Far more deaths might be prevented by making guns less easily accessible. Nearly half of suicide attempts involve a firearm, and more than 80 percent of those attempts result in death. According to a 2004 study in the American Journal of Epidemiology, having a firearm in the home is associated with an increased risk of suicide. But removing firearms as a method of suicide prevention gets tangled up with the politically explosive issue of gun control, so this is one area where change is not likely to happen soon.

Treatment that Works

Better prediction and questions—even methods of thwarting attempts—only help if clinicians can turn to treatments that reduce suicidal thoughts and behaviors and restore quality of life. One notable approach, dialectical behavior therapy (DBT), has already proved itself—consistently reducing suicide attempts by about half in certain patient populations.
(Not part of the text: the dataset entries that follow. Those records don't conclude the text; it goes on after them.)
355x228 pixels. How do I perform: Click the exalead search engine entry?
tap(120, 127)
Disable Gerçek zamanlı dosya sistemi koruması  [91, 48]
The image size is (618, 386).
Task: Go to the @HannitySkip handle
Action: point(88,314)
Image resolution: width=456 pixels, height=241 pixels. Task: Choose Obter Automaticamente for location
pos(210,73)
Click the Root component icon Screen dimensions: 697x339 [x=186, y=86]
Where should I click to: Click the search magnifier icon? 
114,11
Developed in the 1980s by Marsha Linehan, a clinical psychologist at the University of Washington, to treat suicidal patients with borderline personality disorder, the therapy consists of an intensive regimen, requiring multiple meetings every week for a year and extensive training for therapists. Perhaps the difficulty in fielding enough trained professionals and the commitment required for treatment explains why DBT alone has been unable to make a dent in suicide rates.

To have a broader impact, treatments for suicide will have to scale up and be supplemented with options that are accessible outside of emergency rooms or even by a download from the iTunes Store. A 2017 study in the American Journal of Psychiatry showed that low doses of ketamine, an anesthetic drug, brought about a significant reduction in suicidal thoughts within 24 hours, considerably faster than other antidepressants. A gamelike app developed by Franklin and Nock also shows promise. It matches suicide-related images—blood, wounds and knives—with aversive pictures of snakes, spiders, and the like. It then applies classical conditioning methods—training someone to change his or her natural response to a stimulus—to make people dislike the idea of suicide. In three randomized trials with participants who had recent suicidal thoughts, a few minutes of daily play for a month consistently decreased risk of suicidal behavior, although the effects disappeared when playing stopped. The game, called Tec-Tec for therapeutic evaluative conditioning, is now available on the App Store.
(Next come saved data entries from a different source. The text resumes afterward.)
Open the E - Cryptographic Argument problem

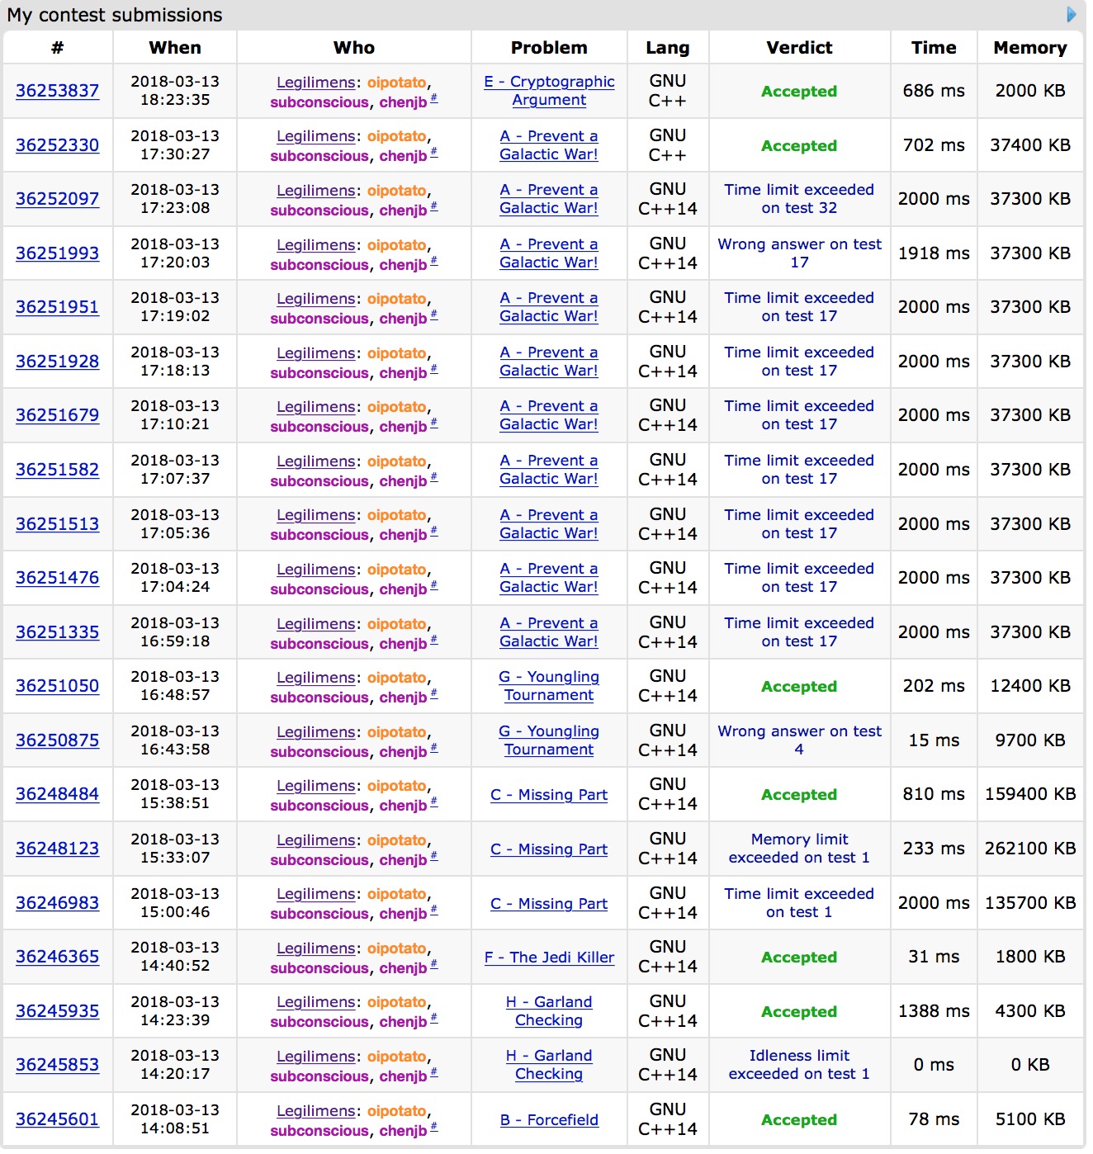point(549,91)
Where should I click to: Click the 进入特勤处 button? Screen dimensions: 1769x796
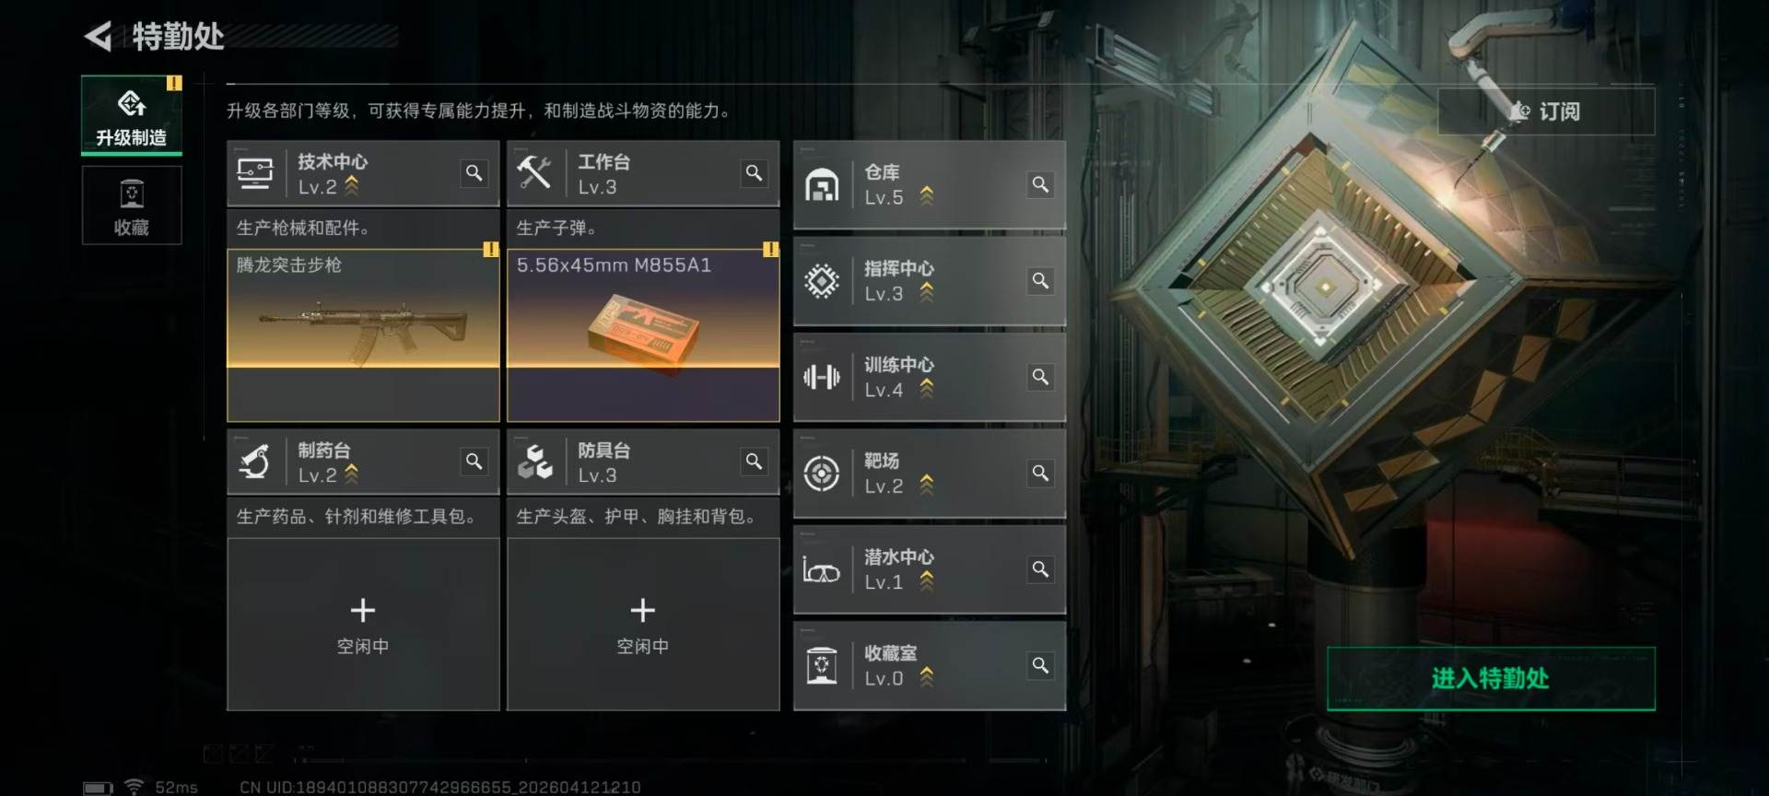click(x=1491, y=679)
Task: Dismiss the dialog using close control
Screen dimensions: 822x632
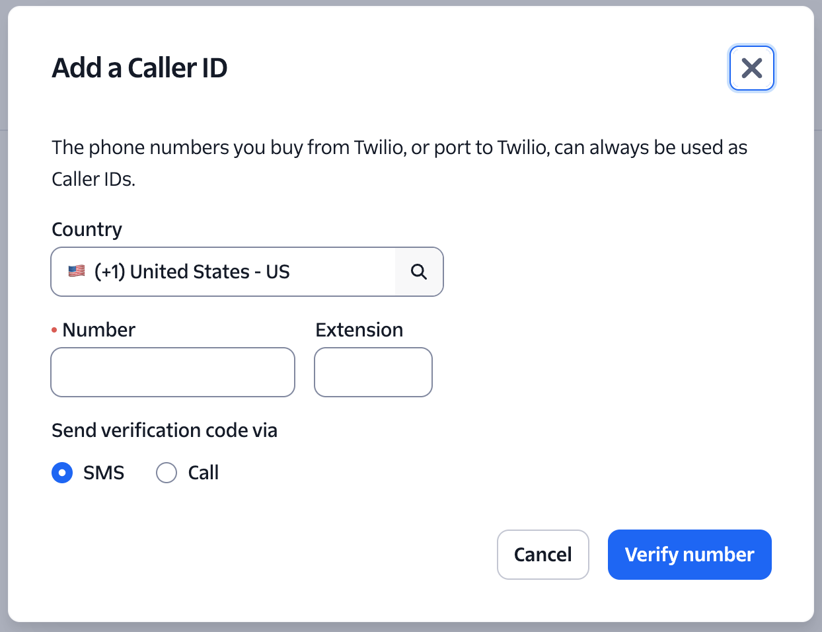Action: point(751,67)
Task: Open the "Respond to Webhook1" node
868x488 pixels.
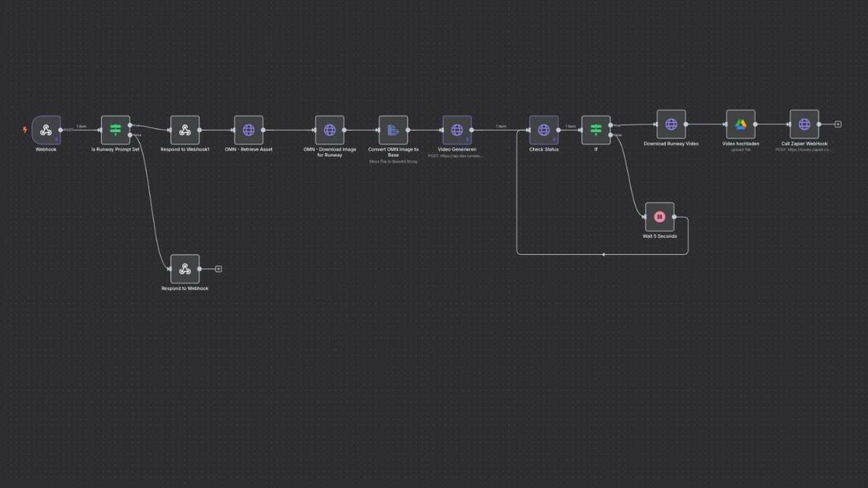Action: (185, 130)
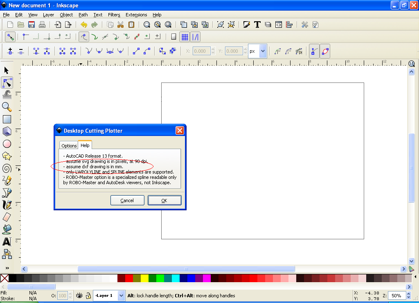Image resolution: width=419 pixels, height=303 pixels.
Task: Click the X coordinate input field
Action: (x=202, y=51)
Bryan has focused on identifying the ingredients that work in DBT and other cognitive therapies and on developing treatments that can be taught to non–health care providers. “The essential ingredients boil down to two underlying factors,” he says. “The first is emotional dysregulation, the ability to identify what we are feeling and then the capacity to change it. The second key element is cognitive flexibility, the ability to generate options or not get stuck in certain thought processes, beliefs or assumptions.” These two elements can be tackled through such tactics as mindfulness or relaxation training, restructuring negative thinking and encouraging social connections. Bryan's initial 12-session therapy, which he calls brief cognitive-behavioral therapy, incorporated these elements and reduced suicide attempts by 60 percent.
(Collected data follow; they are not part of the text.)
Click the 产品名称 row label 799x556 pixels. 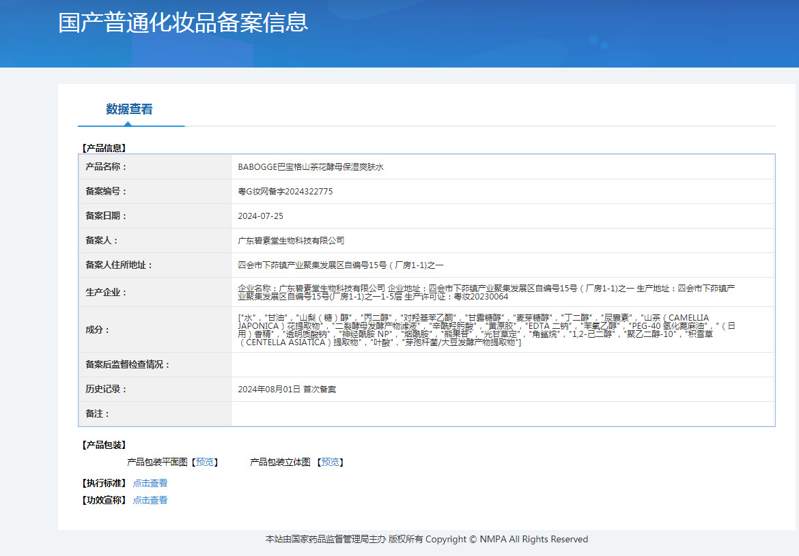click(106, 167)
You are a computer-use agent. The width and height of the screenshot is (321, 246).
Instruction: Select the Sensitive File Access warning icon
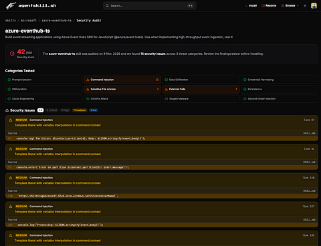click(88, 89)
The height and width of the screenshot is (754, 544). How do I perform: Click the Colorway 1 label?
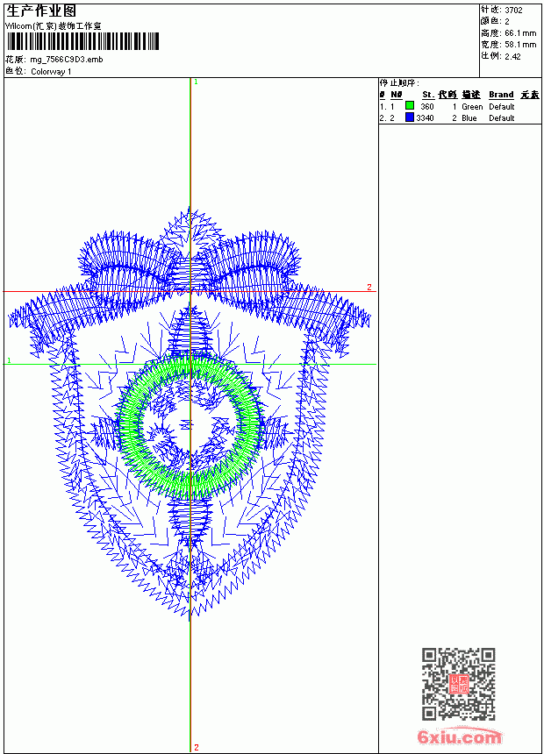coord(51,72)
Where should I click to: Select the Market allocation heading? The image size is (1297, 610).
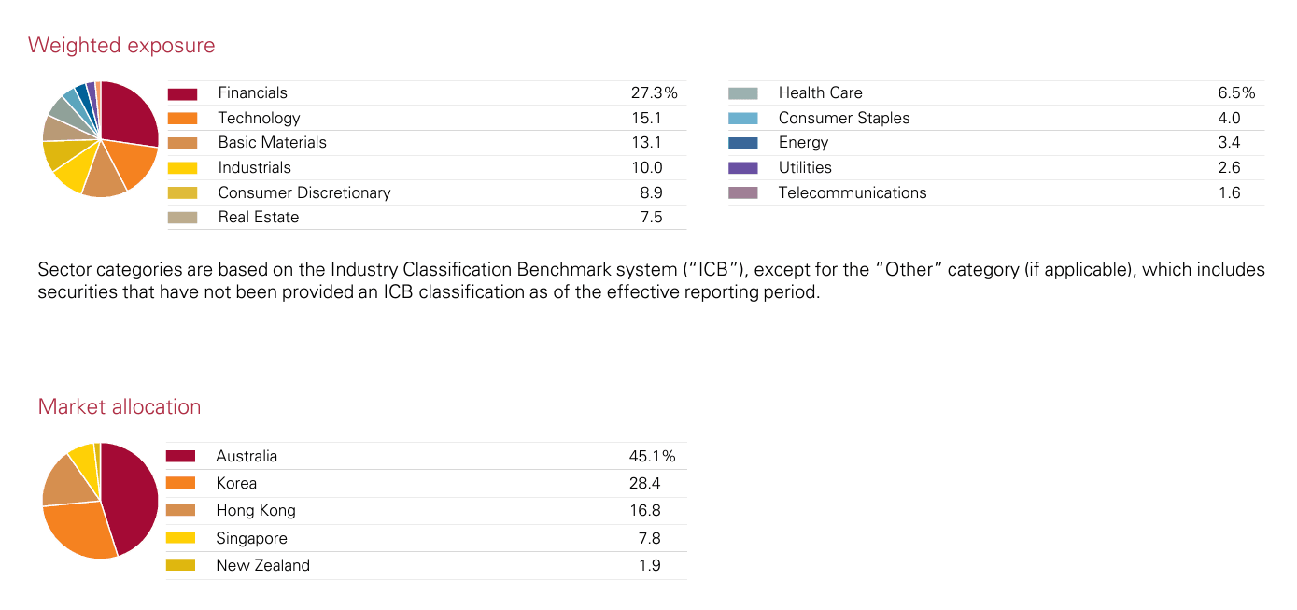point(120,407)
The crisis response plan, his 30-minute intervention, originally came about as an emergency piece of the longer therapy. “The idea was, let's do this while someone is in crisis and reduce the person's risk in the short term, then he or she will get connected with ongoing mental health treatment, and that will provide the long-term solution,” Bryan says. But in a six-month follow-up of patients who had undergone only crisis response planning, the effect not only held, it strengthened. “That's gotten us to think very differently about treatments,” he notes. “How could something so simple be so potent? That's where we are now. What do we need to do next to figure this out to make it work better?”

Asking that question more broadly might possibly move us toward achieving the ambitious goal set by the National Action Alliance for Suicide Prevention, a public-private partnership, of reducing suicide rates by 20 percent by 2025. That objective would provide tangible proof that the pain and hopelessness that lead a person to want to die can be anticipated, addressed and ameliorated.